Recently, while writing a note on a hospital chart, I overheard a patient and their family scolding the nursing staff. Inflammation always peaks my interest. Somehow, it soothes me when I’m not involved.
After the ruckus calmed, I asked the nurse what all that was about.
“Oh, Dr Mandrola, this patient is so hard to please; the food isn’t good, we aren’t fast enough answering the call bell, and the doctor didn’t stay long enough.”
The nurse was distraught that they were upset.
(Later, in the course of this patient’s hospital stay, I was asked to look at a rhythm strip, and thus, learned more about what happened.)
It turns out that the dissatisfied patient ‘enjoyed’ life-saving treatment skillfully administered in the wee hours of the morning. If not for the skill and dedication of the health care team involved this patient would have died.
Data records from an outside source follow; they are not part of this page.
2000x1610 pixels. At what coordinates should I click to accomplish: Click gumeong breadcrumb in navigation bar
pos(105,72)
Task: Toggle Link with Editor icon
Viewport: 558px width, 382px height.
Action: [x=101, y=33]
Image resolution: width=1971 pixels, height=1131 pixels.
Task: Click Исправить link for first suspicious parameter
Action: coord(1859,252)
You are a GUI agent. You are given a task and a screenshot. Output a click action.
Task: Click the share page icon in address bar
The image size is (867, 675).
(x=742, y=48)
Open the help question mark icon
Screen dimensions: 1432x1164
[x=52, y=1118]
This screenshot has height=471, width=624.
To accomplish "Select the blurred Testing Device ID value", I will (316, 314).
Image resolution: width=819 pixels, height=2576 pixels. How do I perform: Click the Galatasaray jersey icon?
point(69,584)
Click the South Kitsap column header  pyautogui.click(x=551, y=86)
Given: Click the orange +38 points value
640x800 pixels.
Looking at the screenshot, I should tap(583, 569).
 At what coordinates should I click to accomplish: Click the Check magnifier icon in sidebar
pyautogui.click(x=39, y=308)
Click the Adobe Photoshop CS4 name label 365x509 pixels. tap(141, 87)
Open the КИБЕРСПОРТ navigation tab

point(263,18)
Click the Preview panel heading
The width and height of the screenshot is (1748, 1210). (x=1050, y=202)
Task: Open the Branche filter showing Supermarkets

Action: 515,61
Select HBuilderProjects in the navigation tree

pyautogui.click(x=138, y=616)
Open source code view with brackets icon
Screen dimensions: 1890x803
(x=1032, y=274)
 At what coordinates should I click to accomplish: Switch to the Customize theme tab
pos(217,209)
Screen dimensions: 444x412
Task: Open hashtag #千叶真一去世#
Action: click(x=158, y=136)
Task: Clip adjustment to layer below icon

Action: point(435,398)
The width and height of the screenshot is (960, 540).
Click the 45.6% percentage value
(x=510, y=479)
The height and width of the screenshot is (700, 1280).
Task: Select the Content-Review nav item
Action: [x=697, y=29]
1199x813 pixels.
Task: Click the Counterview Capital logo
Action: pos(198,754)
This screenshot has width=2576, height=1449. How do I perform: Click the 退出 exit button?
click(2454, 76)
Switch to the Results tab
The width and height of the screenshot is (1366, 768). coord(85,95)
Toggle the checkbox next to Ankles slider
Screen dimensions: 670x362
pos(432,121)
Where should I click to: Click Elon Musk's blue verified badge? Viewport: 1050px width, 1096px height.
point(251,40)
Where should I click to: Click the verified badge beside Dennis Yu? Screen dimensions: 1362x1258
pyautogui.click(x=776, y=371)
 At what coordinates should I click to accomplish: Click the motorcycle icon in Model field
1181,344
What’s more, as an insider, I know the caregivers involved in this case are knowledgeable, generous and of the utmost conscientiousness. They could (and hopefully would) take care of me or my family.
Unfortunately, as CMS finalizes a plan to tie hospital reimbursement to patient satisfaction, stories like this one create even more angst for hospitals. Suddenly, this patient’s life-saving and compassionate care becomes less valuable–but surely not less costly to administer.
Though improving patient-satisfaction is a well-meaning endeavor, it’s inherit unfairness is inflammatory–and thus bad for the heart. Not to mention the obvious: it’s a really dumb idea. Do you want your hospital spending money on its food and lobby? Or, should
their your priority be that they buy me the latest mapping system so I can ablate your heart more safely?
I am not suggesting that patients shouldn’t take an active role in their care. By all means, know your disease, question the diagnosis, understand your medicine, and even seek more opinions. But drilling-out the medical staff, or dissing the hospital on a survey because it’s not the Four Seasons is a bad idea.
I’ve been a patient. I don’t expect hospital food to be scrumptious. I know that nurses take care of many patients, have documents to fill out and yesterday’s patients to call and check on. When I was ready for discharge in the morning and the doctor didn’t come until the afternoon, I didn’t hold it against him. That’s because he, like all who toil in the medical field are only human, and thus far, cannot be cloned for the purposes of being in three places simultaneously.
The coolest aspect of modern-day medicine remains the fact that all this ‘fury’ is ultimately delivered by fellow mankind–imperfect and limited as we are.
My advice to patients disgruntled by the little things is the same as my beloved grandmother repeatedly gave me, “you catch more flies with honey than vinegar.”
You might need that nurse, doctor or hospital again.